5. Make sure the software firewall is turned off on your main PC. You’ve already set up the hardware firewall on your system, so you need to turn off the software firewall in Windows and the antivirus firewall or you won’t be able to connect to the shared resources, such as the printer or any shared directories. But don’t worry — you’re safe, especially if you followed the directions to this point. (Besides, relying on the Windows software firewall is like trying to stop a herd of buffalo with yellow caution tape.)
Now that you’ve made all the preliminary network and computer settings, you have a reasonably secure setup from which you can remotely access your company network without opening the doors to anyone who stumbles onto your home network. Now, let’s set up the company notebook for printing.
We will assume that the company notebook has some kind of VPN or prearranged Terminal Services setup. (If your workplace uses Citrix, you might need some additional configuration that is not covered here.)
1. Establish a wireless connection from the work notebook to your home network. Make certain that you are connected to your own network and not picking up a neighbor’s unsecured signal. You’ll need the WEP key you set up earlier. After the connection is established, make sure you have Internet access.
2. Install your home network’s shared printer onto your work notebook. This is where that built-in print server on the router/hub might come in very handy. But in place of that, if you’ve stuck with me so far, this will be a snap.

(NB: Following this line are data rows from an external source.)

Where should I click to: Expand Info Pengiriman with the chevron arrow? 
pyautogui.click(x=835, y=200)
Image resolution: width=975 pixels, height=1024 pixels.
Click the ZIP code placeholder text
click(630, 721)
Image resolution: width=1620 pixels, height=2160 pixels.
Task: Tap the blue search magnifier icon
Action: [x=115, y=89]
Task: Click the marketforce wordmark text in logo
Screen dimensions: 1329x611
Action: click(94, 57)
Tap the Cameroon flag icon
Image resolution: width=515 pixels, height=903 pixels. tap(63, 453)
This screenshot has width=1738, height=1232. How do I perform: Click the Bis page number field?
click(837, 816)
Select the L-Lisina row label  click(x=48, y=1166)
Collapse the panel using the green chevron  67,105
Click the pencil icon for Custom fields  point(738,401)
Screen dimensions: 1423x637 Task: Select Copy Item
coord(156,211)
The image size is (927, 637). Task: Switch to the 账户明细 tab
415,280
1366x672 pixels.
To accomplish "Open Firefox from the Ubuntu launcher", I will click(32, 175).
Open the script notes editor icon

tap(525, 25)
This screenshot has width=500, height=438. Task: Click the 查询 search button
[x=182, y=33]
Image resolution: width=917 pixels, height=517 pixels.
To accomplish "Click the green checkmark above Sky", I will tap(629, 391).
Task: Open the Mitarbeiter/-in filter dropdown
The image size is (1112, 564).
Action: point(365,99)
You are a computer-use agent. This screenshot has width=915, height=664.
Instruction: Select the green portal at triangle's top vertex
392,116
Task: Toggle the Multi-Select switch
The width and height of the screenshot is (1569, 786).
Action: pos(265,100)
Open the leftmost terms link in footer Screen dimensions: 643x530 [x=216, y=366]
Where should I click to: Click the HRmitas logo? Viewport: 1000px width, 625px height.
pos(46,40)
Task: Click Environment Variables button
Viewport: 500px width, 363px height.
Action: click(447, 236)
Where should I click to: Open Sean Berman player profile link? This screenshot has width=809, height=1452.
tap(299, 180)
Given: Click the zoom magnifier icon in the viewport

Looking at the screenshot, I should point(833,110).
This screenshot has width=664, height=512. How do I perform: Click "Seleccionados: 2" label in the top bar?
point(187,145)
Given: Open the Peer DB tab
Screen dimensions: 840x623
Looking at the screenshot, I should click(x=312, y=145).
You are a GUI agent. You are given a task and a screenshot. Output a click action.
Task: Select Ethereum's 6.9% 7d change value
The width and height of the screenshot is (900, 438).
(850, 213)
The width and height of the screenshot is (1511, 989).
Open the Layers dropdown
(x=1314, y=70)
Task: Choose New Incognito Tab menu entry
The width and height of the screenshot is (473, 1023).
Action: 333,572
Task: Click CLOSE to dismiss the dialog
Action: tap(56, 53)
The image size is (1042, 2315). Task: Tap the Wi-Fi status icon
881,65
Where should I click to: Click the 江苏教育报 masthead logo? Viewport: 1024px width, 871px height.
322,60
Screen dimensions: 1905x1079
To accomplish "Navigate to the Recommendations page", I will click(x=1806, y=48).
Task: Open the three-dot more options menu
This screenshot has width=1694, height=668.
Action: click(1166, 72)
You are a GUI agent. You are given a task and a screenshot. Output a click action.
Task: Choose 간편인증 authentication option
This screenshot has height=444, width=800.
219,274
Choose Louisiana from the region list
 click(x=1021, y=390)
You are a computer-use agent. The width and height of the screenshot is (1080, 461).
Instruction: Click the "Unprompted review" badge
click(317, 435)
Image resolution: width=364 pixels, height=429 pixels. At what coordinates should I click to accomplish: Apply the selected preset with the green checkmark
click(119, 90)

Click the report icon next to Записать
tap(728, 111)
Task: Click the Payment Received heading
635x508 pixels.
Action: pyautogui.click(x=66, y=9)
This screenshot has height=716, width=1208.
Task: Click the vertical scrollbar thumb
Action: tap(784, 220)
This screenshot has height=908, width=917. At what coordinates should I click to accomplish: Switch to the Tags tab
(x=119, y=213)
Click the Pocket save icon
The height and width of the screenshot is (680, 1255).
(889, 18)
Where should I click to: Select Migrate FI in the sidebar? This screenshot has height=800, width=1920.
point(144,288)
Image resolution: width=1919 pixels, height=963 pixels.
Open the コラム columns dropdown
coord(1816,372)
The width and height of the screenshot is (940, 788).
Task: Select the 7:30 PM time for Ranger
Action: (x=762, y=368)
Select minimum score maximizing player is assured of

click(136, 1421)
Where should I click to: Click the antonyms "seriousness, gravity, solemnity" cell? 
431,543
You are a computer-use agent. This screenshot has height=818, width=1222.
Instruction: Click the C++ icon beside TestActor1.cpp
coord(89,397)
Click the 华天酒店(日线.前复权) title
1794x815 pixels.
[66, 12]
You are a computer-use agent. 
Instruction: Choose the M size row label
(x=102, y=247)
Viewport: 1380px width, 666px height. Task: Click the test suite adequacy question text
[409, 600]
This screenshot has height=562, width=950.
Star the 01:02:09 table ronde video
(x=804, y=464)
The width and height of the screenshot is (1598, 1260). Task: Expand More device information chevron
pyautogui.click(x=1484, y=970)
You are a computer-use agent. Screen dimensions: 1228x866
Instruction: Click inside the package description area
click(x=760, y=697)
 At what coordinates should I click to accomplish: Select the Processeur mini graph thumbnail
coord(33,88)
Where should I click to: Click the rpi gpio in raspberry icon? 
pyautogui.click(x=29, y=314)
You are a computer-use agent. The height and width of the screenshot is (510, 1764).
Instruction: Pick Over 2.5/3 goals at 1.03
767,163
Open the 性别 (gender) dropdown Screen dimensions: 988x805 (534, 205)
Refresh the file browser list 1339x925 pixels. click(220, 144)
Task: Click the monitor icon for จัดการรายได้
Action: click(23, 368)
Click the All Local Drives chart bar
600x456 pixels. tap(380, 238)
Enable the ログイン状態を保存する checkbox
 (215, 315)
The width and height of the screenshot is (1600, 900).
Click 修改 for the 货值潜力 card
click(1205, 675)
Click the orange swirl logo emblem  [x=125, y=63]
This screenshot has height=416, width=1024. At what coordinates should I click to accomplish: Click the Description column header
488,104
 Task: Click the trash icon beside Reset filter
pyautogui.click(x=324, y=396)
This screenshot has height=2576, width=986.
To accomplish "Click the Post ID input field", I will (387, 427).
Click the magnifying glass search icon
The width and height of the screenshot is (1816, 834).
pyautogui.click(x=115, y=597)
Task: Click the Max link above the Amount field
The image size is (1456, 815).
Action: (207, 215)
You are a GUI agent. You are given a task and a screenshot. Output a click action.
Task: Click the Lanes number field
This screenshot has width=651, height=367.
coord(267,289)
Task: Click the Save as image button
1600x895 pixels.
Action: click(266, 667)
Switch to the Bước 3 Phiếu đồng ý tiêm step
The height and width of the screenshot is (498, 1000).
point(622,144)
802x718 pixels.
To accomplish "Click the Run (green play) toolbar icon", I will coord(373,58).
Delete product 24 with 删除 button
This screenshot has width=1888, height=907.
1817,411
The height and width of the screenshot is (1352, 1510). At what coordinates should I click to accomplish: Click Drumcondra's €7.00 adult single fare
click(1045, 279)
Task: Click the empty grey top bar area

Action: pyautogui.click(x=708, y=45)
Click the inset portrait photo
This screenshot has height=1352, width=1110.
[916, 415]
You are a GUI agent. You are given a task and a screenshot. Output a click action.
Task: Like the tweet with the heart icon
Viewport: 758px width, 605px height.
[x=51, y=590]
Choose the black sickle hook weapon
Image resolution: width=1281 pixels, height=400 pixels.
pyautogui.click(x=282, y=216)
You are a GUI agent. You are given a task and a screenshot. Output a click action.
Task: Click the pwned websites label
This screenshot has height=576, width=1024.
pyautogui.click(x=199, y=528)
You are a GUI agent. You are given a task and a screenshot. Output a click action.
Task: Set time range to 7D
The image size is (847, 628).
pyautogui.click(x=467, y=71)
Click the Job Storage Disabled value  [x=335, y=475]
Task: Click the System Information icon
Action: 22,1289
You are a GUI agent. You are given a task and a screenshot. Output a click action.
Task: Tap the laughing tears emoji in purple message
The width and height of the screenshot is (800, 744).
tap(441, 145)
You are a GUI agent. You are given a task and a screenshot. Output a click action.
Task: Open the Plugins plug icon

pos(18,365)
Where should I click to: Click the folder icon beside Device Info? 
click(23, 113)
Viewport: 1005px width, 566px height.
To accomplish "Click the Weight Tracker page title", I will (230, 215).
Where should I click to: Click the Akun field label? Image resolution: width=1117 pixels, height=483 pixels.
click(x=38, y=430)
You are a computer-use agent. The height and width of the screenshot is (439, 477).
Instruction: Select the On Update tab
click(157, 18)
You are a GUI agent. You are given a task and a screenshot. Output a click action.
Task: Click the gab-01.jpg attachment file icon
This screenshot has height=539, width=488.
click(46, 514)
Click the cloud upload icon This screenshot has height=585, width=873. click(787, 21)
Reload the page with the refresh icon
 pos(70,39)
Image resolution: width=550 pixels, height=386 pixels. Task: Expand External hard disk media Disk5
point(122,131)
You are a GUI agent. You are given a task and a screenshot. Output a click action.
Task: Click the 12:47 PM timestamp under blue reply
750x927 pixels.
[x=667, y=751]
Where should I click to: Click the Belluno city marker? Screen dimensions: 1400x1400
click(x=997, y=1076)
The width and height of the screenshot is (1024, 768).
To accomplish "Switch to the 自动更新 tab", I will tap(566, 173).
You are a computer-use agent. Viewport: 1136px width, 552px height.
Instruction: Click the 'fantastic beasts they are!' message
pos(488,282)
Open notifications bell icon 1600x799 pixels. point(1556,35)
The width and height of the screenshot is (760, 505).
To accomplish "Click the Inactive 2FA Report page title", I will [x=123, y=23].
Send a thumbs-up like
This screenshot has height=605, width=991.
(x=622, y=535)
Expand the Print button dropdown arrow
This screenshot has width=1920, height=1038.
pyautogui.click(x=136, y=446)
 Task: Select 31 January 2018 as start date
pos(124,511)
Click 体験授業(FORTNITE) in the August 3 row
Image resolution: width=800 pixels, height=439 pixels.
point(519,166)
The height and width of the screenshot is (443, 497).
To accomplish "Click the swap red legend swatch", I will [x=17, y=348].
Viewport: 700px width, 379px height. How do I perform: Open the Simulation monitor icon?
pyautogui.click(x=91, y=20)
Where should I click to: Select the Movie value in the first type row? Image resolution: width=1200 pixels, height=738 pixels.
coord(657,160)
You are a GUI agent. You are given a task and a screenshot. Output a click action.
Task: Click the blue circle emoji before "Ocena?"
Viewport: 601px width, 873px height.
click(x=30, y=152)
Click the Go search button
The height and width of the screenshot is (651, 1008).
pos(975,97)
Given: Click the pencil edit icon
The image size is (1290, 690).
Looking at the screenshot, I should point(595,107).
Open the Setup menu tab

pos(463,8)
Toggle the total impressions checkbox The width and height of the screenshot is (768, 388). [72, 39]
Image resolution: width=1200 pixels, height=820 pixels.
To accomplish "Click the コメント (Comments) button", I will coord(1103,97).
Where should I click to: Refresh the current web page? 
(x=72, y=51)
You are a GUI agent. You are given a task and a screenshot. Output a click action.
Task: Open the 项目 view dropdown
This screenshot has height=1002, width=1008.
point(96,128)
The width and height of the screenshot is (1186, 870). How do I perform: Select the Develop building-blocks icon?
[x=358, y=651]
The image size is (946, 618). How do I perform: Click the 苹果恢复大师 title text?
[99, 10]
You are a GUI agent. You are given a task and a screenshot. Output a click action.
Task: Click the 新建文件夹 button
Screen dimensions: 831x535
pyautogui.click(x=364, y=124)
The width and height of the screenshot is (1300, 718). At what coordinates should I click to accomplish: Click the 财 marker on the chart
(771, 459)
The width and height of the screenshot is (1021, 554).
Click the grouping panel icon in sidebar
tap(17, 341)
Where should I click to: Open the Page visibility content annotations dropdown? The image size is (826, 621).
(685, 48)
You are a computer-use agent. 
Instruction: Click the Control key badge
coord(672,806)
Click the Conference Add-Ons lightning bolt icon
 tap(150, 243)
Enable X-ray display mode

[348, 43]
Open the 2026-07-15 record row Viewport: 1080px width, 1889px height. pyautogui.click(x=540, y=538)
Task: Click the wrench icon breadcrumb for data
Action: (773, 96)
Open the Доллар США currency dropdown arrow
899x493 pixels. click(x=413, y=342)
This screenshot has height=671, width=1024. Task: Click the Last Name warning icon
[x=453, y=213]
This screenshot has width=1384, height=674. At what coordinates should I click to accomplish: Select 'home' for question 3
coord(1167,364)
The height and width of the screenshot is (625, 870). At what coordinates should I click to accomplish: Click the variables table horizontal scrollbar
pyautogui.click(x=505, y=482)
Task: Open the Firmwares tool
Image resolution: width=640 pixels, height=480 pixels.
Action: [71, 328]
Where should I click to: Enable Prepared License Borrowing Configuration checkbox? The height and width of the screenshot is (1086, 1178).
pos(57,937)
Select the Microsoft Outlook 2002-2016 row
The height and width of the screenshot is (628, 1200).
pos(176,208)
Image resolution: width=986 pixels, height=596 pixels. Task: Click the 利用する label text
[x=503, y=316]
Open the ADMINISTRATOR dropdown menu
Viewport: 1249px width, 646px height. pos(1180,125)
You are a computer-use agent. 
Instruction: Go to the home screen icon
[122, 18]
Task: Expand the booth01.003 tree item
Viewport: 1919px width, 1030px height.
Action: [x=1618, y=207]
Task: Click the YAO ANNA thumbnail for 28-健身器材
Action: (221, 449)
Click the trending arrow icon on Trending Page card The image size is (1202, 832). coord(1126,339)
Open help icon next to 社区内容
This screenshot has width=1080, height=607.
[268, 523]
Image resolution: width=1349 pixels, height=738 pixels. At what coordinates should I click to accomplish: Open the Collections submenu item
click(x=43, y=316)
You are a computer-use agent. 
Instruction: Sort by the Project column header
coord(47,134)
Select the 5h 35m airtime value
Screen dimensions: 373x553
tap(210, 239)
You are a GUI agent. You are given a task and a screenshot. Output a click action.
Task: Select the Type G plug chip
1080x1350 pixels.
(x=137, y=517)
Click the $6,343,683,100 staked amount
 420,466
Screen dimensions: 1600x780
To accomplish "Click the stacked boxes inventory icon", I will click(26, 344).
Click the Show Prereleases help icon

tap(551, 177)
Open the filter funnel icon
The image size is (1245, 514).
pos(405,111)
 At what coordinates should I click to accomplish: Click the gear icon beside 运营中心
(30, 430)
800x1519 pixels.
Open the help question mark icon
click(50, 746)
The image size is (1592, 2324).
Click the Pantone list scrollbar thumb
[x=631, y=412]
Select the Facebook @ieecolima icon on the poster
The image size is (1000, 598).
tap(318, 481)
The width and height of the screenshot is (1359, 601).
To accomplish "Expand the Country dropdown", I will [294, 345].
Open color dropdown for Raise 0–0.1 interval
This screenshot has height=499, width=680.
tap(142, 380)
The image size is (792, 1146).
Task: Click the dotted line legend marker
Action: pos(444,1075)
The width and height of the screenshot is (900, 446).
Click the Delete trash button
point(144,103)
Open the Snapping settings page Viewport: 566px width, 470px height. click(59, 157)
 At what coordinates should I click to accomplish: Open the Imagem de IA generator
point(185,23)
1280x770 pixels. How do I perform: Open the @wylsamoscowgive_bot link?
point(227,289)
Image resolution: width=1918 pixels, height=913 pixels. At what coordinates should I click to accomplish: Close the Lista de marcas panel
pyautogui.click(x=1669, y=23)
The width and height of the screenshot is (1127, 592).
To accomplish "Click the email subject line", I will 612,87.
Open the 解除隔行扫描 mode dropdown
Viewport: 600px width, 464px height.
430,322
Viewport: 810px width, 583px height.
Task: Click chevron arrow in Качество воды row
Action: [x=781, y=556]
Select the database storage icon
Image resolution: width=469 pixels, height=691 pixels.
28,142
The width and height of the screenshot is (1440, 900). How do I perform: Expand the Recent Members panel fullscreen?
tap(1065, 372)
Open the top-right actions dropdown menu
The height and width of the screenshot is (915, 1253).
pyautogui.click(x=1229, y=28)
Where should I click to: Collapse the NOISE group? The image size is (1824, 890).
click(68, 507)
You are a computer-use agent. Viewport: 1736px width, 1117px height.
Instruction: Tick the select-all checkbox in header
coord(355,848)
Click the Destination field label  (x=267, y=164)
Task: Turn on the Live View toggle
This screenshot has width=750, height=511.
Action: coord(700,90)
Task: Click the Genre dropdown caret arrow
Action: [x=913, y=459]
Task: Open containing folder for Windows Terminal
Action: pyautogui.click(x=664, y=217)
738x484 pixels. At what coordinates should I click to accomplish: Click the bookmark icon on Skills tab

Go into Start – Settings – Printers and add a printer. Click Next and pick a network printer, then click Next again. Select Connect to this printer (or browse …). Type the IP address and printer name that you set up earlier; for example, \\192.168.1.30\HPLaser. Have the print-driver CD at hand in case you need it. If you are asked for a password to log into the printer, it’s the user name and password for the system that is sharing out the printer. If there is no password for the user name, just leave that blank, but check the box that says “Remember This Password” whether there is one or not. (If you add or change the password later, you will need to repeat this step to reconnect the printer with new credentials.)
3. Test it. At this point, we will assume everything has gone smoothly. Go to Start – Settings – Printers and look for the newly installed printer. Right click it, and choose Print a test page. Be patient — wireless printing takes a little longer. If you see that test page shoot out after a couple minutes, you’re good to go.
4. Connect to your company’s Terminal Services. Once connected on your remote desktop, go to Start – Settings – Printers and you should see your remote printer listed as a session remote printer. You can try doing a test print from there, too. Keep in mind that when you do a remote print, the larger the file size, the longer it will take to print locally (this is especially true for PDF files that are scanned rather than converted directly from Word documents). If you don’t see your printer on the remote session, the systems administrator of the remote system needs to add a driver to the Terminal Services machine specifically for your printer. To make their life easier, give them the make and model of your printer and a copy of the print-driver CD.
With all systems, there are exceptions. Some printers are not directly compatible with Terminal Services; there is third-party software available to compensate for this. Microsoft also recommends using a Citrix layer for midsize to large enterprises, which will address many Terminal Services shortcomings.
Good luck, and happy printing.
Jeff Gross is network administrator at Tucker Industries in Bensalem, Pa.